Pagina:Pavese - Romanzi Vol. 1, Einaudi, 1961.djvu/91

Da Wikisource.


Ripartita la piccola donna — che Stefano non aveva toccato, pur chiudendosi con lei qualche minuto per non essere scortese verso Gaetano — a Stefano accadde un fatto che la sua fantasia interpretò infantilmente come un oscuro compenso della Provvidenza. Trovò sul suo tavolo, rientrando la sera, un mazzetto di fiori rossi, ignoti, in un bicchiere, e accanto un piatto, sotto un altro piatto capovolto, di carne arrostita. La stanza era rifatta e spazzata. La valigia, sul tavolino nudo, piena fino all’orlo di biancheria lavata.

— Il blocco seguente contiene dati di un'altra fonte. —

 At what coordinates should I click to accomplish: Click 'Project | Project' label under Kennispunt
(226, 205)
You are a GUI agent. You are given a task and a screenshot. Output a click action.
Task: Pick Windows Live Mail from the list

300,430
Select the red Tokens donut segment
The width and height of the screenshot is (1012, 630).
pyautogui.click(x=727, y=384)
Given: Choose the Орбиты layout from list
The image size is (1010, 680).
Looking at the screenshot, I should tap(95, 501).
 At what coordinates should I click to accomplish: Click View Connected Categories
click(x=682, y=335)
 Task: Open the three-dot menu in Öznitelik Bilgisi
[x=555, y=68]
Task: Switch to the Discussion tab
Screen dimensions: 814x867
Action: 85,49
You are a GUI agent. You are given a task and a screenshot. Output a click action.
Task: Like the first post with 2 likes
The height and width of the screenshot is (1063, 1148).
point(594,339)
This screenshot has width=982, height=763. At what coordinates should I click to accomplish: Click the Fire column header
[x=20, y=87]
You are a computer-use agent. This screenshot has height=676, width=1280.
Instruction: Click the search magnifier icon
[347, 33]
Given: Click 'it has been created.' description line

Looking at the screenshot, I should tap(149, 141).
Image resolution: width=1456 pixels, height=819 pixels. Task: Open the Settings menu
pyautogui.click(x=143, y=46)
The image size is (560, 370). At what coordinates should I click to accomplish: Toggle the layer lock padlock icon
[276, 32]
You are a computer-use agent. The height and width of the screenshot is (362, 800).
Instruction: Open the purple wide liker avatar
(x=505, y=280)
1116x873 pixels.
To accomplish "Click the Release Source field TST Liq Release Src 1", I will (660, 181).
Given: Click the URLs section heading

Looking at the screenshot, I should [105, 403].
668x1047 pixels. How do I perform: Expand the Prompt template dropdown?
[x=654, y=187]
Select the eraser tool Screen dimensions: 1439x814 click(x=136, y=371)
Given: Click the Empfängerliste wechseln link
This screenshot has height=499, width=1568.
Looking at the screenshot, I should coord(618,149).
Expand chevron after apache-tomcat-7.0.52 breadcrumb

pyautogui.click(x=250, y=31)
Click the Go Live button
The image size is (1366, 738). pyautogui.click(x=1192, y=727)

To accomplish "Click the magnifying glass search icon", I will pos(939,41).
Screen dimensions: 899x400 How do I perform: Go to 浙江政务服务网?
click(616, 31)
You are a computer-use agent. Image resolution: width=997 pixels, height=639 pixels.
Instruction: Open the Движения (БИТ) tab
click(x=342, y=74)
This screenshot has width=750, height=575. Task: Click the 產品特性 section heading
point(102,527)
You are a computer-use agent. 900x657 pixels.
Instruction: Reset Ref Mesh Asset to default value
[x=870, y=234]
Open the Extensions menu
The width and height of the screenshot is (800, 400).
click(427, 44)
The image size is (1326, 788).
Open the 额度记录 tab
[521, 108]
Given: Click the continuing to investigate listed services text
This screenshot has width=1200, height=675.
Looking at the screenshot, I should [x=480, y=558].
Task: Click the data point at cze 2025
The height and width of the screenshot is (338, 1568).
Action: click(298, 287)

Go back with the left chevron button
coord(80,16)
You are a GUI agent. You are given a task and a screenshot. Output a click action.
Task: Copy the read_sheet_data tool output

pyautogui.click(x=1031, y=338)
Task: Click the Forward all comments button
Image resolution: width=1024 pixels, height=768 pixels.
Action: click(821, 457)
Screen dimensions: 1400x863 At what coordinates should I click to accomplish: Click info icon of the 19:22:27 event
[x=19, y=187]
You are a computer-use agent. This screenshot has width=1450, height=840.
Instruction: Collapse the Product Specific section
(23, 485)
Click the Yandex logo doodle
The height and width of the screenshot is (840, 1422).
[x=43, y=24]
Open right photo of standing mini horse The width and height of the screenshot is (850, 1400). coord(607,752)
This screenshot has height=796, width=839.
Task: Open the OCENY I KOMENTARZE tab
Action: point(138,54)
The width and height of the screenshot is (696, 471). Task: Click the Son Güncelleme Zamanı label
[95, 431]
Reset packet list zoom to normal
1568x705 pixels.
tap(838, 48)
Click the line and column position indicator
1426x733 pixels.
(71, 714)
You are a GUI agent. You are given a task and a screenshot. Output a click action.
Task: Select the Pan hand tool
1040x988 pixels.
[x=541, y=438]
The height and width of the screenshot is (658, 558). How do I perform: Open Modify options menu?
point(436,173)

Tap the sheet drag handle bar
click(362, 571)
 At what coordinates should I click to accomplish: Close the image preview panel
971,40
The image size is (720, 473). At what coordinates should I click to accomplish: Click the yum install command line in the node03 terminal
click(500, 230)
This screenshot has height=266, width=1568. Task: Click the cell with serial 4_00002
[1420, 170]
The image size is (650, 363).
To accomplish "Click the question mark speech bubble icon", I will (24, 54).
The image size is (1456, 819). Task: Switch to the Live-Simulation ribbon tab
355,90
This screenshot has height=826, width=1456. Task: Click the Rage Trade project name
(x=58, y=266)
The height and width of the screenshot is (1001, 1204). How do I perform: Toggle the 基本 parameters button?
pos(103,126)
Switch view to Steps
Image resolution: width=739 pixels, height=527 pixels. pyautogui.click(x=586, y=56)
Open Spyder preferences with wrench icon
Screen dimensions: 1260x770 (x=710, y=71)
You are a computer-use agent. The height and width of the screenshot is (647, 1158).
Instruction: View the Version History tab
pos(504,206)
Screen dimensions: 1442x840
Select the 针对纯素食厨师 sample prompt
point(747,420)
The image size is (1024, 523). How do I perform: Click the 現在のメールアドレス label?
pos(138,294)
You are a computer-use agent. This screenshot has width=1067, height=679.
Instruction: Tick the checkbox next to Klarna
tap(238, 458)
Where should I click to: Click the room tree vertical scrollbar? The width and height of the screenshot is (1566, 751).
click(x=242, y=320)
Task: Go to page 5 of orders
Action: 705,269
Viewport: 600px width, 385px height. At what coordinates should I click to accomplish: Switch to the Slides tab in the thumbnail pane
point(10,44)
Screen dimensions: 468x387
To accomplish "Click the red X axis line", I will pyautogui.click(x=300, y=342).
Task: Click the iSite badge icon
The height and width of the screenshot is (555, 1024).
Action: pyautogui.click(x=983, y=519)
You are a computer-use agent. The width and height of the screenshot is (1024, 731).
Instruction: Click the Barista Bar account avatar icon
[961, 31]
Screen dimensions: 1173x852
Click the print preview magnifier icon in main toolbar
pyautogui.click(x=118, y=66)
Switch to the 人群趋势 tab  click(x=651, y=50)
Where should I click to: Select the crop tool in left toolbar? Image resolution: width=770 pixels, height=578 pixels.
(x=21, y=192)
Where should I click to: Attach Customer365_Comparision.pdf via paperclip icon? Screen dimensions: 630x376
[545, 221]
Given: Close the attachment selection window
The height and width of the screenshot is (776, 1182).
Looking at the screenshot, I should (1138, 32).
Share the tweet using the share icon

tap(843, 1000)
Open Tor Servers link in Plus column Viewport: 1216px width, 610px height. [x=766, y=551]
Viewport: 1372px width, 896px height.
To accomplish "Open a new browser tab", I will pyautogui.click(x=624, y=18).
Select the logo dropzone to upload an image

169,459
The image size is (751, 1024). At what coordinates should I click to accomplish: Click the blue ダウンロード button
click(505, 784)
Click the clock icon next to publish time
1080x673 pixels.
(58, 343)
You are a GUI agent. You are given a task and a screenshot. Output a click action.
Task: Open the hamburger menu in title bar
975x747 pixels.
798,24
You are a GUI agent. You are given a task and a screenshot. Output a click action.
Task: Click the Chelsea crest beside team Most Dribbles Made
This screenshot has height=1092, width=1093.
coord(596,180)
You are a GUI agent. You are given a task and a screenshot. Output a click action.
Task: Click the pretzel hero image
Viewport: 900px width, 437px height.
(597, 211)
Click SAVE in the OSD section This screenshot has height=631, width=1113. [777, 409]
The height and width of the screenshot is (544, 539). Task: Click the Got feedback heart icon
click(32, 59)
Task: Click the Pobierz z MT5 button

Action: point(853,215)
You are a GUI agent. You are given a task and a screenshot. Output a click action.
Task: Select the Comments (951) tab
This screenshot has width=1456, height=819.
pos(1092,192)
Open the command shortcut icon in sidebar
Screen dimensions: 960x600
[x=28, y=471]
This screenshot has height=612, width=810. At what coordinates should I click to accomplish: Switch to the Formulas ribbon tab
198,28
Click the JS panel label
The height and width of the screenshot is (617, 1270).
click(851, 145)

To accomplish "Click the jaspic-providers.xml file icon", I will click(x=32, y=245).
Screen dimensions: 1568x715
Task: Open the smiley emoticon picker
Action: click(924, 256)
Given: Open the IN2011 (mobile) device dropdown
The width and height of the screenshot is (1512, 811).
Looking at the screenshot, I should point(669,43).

Nei pochi istanti ch’era stato nel covo, Stefano senza sedersi sul materasso aveva chiesto alla donna se era stanca, le aveva dato da fumare e, pur sapendo di farlo solamente per disgusto, s’era astenuto da lei. Le aveva detto: — Vengo solo a salutarti, — sorridendo per non offenderla; e l’aveva guardata fumare, cosí piccola e grassa, i capelli viziosi sulle spalle, il reggiseno rosa e innocente, dal ricamo consunto.

E adesso, in quella riconciliazione che Elena gli proponeva col mazzetto di fiori, Stefano vide un’ingenua promessa di pace, un assurdo compenso, che piú che da Elena gli veniva dalla sorte, per la sua buona azione. Naturalmente Annetta l’aveva rispettata per semplice disappetenza, ma Stefano non fece in tempo a sorridere della sua ipocrita ingenuità, che lo prese un terrore. Quello della spiaggia, del ficodindia, del succo verde penetrato nel sangue. Il sospetto della mattina che aveva saputo di Giannino e camminato indocile sentendosi ghermire dallo spirito di quella terra. «Meno male che stavolta non piango».

Non solo non piangeva, ma la sua agitazione aveva qualcosa di gaio e d’irresponsabile. Che una buona azione potesse venire oscuramente premiata da un mazzo di fiori, l’aveva sempre temuto. Ma ecco che adesso poteva dare un nome alla cosa: superstizione, crassa superstizione, quella dei villani che levavano il capo a quel cielo e sbucavano sull’asino da sotto gli ulivi.

Mortificato, Stefano cercò di valutare il gesto di Elena, poiché ormai sapeva di averla in sua mano e poterla chiamare o respingere, a piacere. Cenava intanto con la carne arrostita di quel piatto, e la trovava cosí saporita che pensò di mangiar subito l’arancia e tornar dopo alla carne.

C’era qualcosa di mordente nella carne, che Stefano risentí sulla lingua succhiando l’arancia. Pepare e drogare forte era l’usanza del paese e tanto piú sotto le feste, ma Stefano ebbe un altro sospetto.